Zdaniem Marangosa w grę miało wchodzić 11 milionów euro łapówki.
Cypryjczyk poinformował UEFA o sprawie już kilka miesięcy temu.
- Po prawie 4 latach od przyznania nam organizacji EURO jakiś człowiek wyskoczył z takimi oskarżeniami. Nie wiem, czym się kierował. Może chce zaistnieć, może jest sfrustrowany? Znam wiele osób w UEFA, ale o tym Marangosie w życiu nie słyszałem. Specjalnie bym się tym nie przejmował. Ja, kiedy się o tym dowiedziałem, zareagowałem wzruszeniem ramion - mówi "Super Expressowi" Michał Listkiewicz.
Przeczytaj koniecznie: Dawid Janczyk wraca do polskiej ligi
Listkiewicz uważa, że UEFA powinna surowo ukarać cypryjskiego działacza za pomówienia.

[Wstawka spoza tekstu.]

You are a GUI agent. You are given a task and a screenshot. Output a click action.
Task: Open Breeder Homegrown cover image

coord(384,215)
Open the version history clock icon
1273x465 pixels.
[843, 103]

- Ten pan godzi w nasze dobre imię, ale nie może go zepsuć. Co najwyżej on może mieć problemy. Nie ja o tym decyduję, ale gdyby prezes Lato zapytał mnie o zdanie, to poradziłbym mu, żeby poprosił UEFA o przeprowadzenie śledztwa i ukaranie Cypryjczyka. Bo my mamy czyste sumienie. Nie może być tak, że wykonujemy morderczą pracę, a ktoś bezkarnie opowiada o nas jakieś głupstwa - kończy Listkiewicz.